Pour l’instant, Agronutris n’est pas en mesure de produire à grande échelle des farines d’insectes, l’entreprise étant surtout focalisée sur la recherche et le développement. Existant depuis une dizaine d’années, Agronutris a débuté son activité en s’orientant vers l’alimentation humaine, sur un modèle intégré allant de l’élevage des insectes à la fabrication de produits finis pour la grande consommation. « Nous avons effectué un pivot stratégique en nous orientant vers l’alimentation animale et en nous concentrant sur l’élevage et la transformation, en visant les fabricants de produits finis et non plus le grand public », explique Cédric Auriol.

Aide d’État de 8,3 M€ pour l’usine d’Agronutris à Rethel

Fin 2022 devrait marquer l’entrée en production du site qu’Agronutris prévoit de construire à Rethel (Ardennes). « Cette usine, dont la première pierre doit être posée au premier semestre 2021, permettra de valoriser chaque année 70 000 tonnes de coproduits de l’industrie de la betterave et du blé qui seront consommés par les mouches soldats noires, destinées une fois transformées à l’alimentation animale », explique Cédric Auriol.
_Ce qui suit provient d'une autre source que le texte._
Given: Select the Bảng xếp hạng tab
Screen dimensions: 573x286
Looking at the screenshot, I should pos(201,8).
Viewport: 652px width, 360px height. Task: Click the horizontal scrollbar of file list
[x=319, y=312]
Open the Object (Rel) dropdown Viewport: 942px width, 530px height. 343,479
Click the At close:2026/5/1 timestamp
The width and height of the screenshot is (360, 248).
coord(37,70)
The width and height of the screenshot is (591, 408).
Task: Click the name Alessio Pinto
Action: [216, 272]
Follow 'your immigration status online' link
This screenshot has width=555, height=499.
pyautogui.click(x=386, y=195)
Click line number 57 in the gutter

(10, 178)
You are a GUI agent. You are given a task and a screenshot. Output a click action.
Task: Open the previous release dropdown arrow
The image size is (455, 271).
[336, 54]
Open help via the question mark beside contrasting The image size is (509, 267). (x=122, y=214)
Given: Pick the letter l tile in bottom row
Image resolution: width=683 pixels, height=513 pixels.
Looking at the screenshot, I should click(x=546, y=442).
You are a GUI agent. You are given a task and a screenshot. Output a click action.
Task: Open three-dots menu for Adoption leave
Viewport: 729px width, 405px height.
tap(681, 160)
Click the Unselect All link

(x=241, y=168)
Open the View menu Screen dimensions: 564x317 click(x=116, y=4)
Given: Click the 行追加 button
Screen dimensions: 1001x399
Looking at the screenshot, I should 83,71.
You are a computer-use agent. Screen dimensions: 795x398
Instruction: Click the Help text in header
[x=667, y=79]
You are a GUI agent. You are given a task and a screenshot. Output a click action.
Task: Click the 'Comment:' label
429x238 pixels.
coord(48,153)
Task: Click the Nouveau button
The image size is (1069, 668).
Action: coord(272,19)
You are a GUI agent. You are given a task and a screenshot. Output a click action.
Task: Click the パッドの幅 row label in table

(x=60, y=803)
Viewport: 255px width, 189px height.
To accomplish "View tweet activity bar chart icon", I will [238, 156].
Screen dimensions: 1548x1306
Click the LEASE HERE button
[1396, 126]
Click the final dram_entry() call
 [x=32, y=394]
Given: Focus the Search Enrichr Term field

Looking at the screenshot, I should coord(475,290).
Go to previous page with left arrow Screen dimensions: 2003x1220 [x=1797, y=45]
Pour financer sa future usine dont le coût est estimé à plusieurs dizaines de millions d’euros, Agronutris mène actuellement une levée de fonds et de dette. Une partie du financement a déjà été sécurisée sous la forme d’une subvention de 8,3 millions d’euros au titre du plan de relance. La société est pour l’instant détenue majoritairement par Cédric Auriol et Mehdi Berrada, accompagnés par des buisiness angels. Donnant pour l’instant la priorité à l’alimentation animale, l’usine pourrait servir l’alimentation humaine à partir de la farine de scarabées molitor. Mais aussi à partir de la transformation d’autres insectes : Agronutris a ainsi déposé un dossier auprès de l’Efsa pour obtenir un avis favorable concernant le grillon pour l’alimentation humaine, en vue d’une autorisation ultérieure de la Commission européenne.